Problem description: Reproduce the stretch from the line containing "630x440 pixels. How" through the end of the entries, requests included, and increase every coordinate in the answers by 45.

Given records:
+-------+

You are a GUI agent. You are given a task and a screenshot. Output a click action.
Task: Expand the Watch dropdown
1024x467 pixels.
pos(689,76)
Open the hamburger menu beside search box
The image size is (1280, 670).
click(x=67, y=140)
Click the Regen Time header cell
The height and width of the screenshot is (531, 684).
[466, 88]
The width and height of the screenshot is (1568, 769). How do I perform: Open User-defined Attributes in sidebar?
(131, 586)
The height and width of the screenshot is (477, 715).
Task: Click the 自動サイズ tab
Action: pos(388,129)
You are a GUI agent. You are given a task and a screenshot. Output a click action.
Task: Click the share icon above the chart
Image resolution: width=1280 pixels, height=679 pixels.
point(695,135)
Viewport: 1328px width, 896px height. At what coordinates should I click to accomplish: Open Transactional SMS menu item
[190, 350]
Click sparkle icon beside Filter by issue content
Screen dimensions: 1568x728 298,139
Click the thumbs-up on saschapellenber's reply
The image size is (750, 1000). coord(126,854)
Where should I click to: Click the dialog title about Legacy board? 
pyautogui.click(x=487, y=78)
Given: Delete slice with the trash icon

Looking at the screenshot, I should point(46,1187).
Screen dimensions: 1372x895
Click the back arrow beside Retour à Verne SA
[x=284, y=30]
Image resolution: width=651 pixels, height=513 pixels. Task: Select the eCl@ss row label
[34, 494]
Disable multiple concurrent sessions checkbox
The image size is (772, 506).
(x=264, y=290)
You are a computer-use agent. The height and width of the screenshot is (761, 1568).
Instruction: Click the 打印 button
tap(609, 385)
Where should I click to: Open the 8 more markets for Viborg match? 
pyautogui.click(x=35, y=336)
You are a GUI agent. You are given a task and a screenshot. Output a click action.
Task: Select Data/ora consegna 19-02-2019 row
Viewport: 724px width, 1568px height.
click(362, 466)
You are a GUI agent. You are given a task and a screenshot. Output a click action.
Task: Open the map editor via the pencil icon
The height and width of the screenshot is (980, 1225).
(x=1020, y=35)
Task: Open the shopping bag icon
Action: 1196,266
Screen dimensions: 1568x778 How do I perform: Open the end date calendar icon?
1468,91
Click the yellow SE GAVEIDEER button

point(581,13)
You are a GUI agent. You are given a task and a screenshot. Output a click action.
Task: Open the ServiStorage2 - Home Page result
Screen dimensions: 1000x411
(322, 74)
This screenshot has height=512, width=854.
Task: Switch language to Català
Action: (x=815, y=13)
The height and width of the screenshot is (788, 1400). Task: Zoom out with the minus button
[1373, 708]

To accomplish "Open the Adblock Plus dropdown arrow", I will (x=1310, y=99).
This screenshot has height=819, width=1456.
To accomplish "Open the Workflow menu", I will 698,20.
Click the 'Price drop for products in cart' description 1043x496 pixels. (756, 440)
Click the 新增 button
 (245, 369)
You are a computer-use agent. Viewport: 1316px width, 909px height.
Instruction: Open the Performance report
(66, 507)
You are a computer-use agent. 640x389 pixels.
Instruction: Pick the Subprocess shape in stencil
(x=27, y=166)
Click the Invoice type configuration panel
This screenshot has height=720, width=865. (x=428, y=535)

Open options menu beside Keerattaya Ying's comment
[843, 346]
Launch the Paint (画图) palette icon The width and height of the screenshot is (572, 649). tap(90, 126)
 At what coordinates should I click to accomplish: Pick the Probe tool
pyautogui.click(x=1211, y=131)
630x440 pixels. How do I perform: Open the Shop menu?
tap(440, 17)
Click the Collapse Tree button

+-------+

Task response:
630x440 pixels. How do I perform: Open the Shop menu?
tap(485, 62)
Click the Collapse Tree button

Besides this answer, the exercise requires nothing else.